• **Given records**:
━━━━━━━━

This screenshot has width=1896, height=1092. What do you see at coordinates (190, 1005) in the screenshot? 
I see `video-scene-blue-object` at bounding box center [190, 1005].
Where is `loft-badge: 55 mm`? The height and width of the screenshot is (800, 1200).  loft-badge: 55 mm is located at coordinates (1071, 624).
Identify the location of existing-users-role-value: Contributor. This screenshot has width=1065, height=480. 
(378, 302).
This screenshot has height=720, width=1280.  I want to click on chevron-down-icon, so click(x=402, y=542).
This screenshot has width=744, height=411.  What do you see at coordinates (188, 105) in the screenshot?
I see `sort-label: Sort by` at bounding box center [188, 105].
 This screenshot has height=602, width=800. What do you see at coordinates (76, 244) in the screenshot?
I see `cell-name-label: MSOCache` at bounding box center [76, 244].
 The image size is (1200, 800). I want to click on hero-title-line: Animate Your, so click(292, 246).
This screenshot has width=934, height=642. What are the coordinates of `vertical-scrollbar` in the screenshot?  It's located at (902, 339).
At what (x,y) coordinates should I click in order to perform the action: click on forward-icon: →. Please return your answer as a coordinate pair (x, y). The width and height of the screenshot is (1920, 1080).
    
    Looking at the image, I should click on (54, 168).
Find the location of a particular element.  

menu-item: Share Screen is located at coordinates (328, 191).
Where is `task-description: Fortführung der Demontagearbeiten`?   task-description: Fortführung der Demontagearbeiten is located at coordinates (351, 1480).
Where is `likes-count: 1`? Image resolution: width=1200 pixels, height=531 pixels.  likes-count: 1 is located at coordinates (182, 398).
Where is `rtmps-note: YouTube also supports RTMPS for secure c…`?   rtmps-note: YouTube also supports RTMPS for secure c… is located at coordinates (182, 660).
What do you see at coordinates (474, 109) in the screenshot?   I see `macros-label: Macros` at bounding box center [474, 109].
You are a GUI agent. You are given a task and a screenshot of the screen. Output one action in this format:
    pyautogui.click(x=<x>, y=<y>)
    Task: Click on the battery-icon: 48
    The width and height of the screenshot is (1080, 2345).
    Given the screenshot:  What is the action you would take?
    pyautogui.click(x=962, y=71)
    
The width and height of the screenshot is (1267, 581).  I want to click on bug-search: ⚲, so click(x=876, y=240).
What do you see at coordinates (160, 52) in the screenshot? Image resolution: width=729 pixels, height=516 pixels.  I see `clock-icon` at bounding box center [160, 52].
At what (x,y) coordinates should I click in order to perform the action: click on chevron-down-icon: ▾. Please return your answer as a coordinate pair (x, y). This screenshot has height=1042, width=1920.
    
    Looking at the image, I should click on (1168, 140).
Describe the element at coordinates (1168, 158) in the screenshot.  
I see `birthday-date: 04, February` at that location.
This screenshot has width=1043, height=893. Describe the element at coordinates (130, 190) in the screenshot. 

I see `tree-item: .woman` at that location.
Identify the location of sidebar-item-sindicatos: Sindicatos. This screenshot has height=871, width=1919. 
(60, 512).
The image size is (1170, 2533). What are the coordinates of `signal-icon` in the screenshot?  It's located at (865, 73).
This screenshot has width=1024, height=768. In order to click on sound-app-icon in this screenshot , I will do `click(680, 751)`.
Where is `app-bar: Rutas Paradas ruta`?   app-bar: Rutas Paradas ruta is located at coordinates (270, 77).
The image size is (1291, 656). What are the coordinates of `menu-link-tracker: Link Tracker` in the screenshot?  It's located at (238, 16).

━━━━━━━━

• **Task directions**: Reproduce all of the data above, replacing "Where is" with "Where can I find" wherever it occurs and leaving everything else unchanged.

• **Reply**:
This screenshot has width=1896, height=1092. What do you see at coordinates (190, 1005) in the screenshot? 
I see `video-scene-blue-object` at bounding box center [190, 1005].
Where can I find `loft-badge: 55 mm`? The height and width of the screenshot is (800, 1200).  loft-badge: 55 mm is located at coordinates (1071, 624).
Identify the location of existing-users-role-value: Contributor. This screenshot has width=1065, height=480. 
(378, 302).
This screenshot has height=720, width=1280.  I want to click on chevron-down-icon, so click(x=402, y=542).
This screenshot has width=744, height=411.  What do you see at coordinates (188, 105) in the screenshot?
I see `sort-label: Sort by` at bounding box center [188, 105].
 This screenshot has height=602, width=800. What do you see at coordinates (76, 244) in the screenshot?
I see `cell-name-label: MSOCache` at bounding box center [76, 244].
 The image size is (1200, 800). I want to click on hero-title-line: Animate Your, so click(292, 246).
This screenshot has width=934, height=642. What are the coordinates of `vertical-scrollbar` in the screenshot?  It's located at (902, 339).
At what (x,y) coordinates should I click in order to perform the action: click on forward-icon: →. Please return your answer as a coordinate pair (x, y). The width and height of the screenshot is (1920, 1080).
    
    Looking at the image, I should click on (54, 168).
Find the location of a particular element.  

menu-item: Share Screen is located at coordinates (328, 191).
Where can I find `task-description: Fortführung der Demontagearbeiten`?   task-description: Fortführung der Demontagearbeiten is located at coordinates (351, 1480).
Where can I find `likes-count: 1`? Image resolution: width=1200 pixels, height=531 pixels.  likes-count: 1 is located at coordinates (182, 398).
Where can I find `rtmps-note: YouTube also supports RTMPS for secure c…`?   rtmps-note: YouTube also supports RTMPS for secure c… is located at coordinates (182, 660).
What do you see at coordinates (474, 109) in the screenshot?   I see `macros-label: Macros` at bounding box center [474, 109].
You are a GUI agent. You are given a task and a screenshot of the screen. Output one action in this format:
    pyautogui.click(x=<x>, y=<y>)
    Task: Click on the battery-icon: 48
    The width and height of the screenshot is (1080, 2345).
    Given the screenshot:  What is the action you would take?
    pyautogui.click(x=962, y=71)
    
The width and height of the screenshot is (1267, 581).  I want to click on bug-search: ⚲, so click(x=876, y=240).
What do you see at coordinates (160, 52) in the screenshot? Image resolution: width=729 pixels, height=516 pixels.  I see `clock-icon` at bounding box center [160, 52].
At what (x,y) coordinates should I click in order to perform the action: click on chevron-down-icon: ▾. Please return your answer as a coordinate pair (x, y). This screenshot has height=1042, width=1920.
    
    Looking at the image, I should click on (1168, 140).
Describe the element at coordinates (1168, 158) in the screenshot.  
I see `birthday-date: 04, February` at that location.
This screenshot has width=1043, height=893. Describe the element at coordinates (130, 190) in the screenshot. 

I see `tree-item: .woman` at that location.
Identify the location of sidebar-item-sindicatos: Sindicatos. This screenshot has height=871, width=1919. 
(60, 512).
The image size is (1170, 2533). What are the coordinates of `signal-icon` in the screenshot?  It's located at (865, 73).
This screenshot has width=1024, height=768. In order to click on sound-app-icon in this screenshot , I will do `click(680, 751)`.
Where can I find `app-bar: Rutas Paradas ruta`?   app-bar: Rutas Paradas ruta is located at coordinates (270, 77).
The image size is (1291, 656). What are the coordinates of `menu-link-tracker: Link Tracker` in the screenshot?  It's located at (238, 16).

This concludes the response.